ENUNCIADO DA TAREFA 1 >>
Segundo o trecho sobre a Longa Depressão, quando o calendário de pagamentos da dívida contraída com os estrangeiros alcançará seu ápice?
ENUNCIADO DA TAREFA 2 >>
No trecho sobre a Longa Depressão, troque "guerra comercial" por "disputa tarifária" e reescreva a passagem desde "Como demonstrei nas" até "serão mais altos.".

TRECHO PARA LEITURA >>
>>>>>

Como demonstrei nas conferências realizadas em universidades do Rio e de São Paulo, a Longa Depressão continua, e agora parece estar entrando numa nova fase. Em primeiro lugar, devido ao crescente risco de uma guerra comercial entre os Estados Unidos de Donald Trump e o resto do mundo. Em segundo lugar, pelo aumento do custo da dívida e a erosão da estabilidade empresarial, sobretudo entre as economias emergentes, como o Brasil. O calendário de pagamentos da dívida contraída com os estrangeiros alcançará seu ápice no próximo ano, quando os custos de serviço e “reestruturação” da dívida serão mais altos.

<<<<<

ENTRADAS DA LISTAGEM >>
>>>>>

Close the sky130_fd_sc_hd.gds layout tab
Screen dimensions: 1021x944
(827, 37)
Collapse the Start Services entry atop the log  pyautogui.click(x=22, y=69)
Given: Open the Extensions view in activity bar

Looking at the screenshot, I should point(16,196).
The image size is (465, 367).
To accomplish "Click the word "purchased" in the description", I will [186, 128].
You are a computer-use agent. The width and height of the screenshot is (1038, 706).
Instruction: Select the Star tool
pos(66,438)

<<<<<
>>>>>

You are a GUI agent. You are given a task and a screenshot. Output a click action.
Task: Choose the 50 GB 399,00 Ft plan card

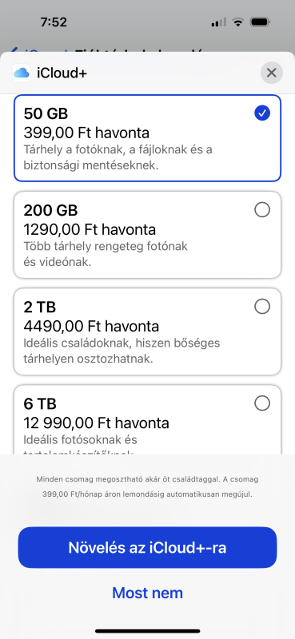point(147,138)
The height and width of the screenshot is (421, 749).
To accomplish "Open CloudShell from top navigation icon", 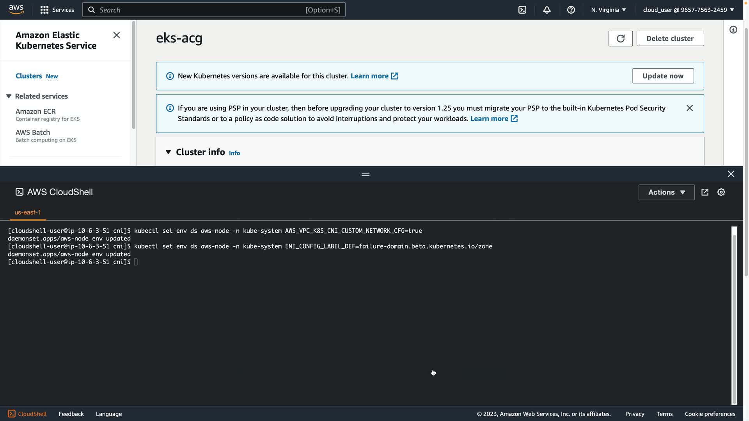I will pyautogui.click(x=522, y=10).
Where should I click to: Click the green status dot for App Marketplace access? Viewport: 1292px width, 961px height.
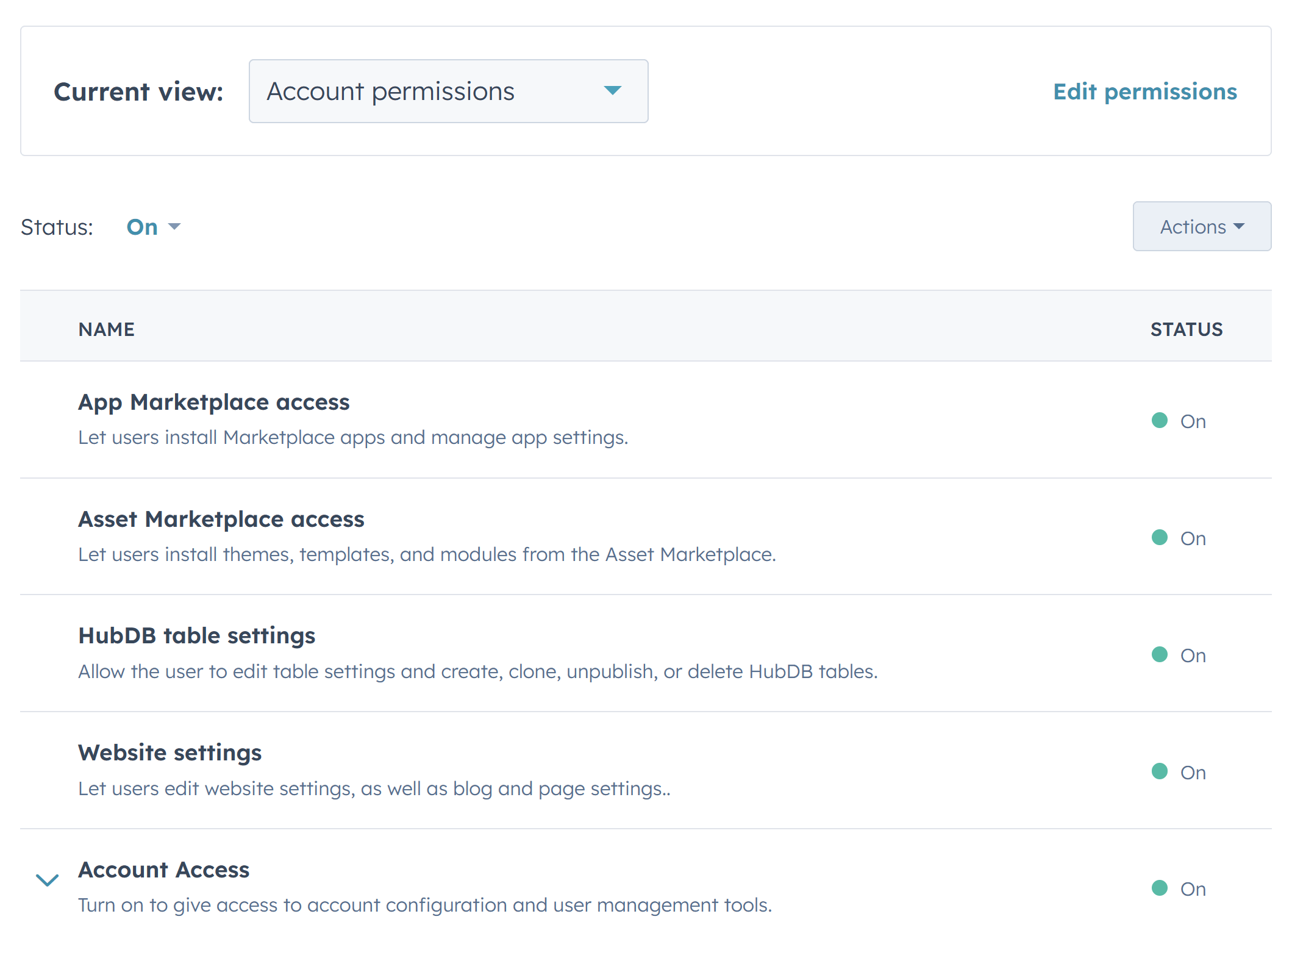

<<<<<

RESOLUÇÃO ESCRITA 1 >>
No próximo ano.

RESOLUÇÃO ESCRITA 2 >>
Como demonstrei nas conferências realizadas em universidades do Rio e de São Paulo, a Longa Depressão continua, e agora parece estar entrando numa nova fase. Em primeiro lugar, devido ao crescente risco de uma disputa tarifária entre os Estados Unidos de Donald Trump e o resto do mundo. Em segundo lugar, pelo aumento do custo da dívida e a erosão da estabilidade empresarial, sobretudo entre as economias emergentes, como o Brasil. O calendário de pagamentos da dívida contraída com os estrangeiros alcançará seu ápice no próximo ano, quando os custos de serviço e “reestruturação” da dívida serão mais altos.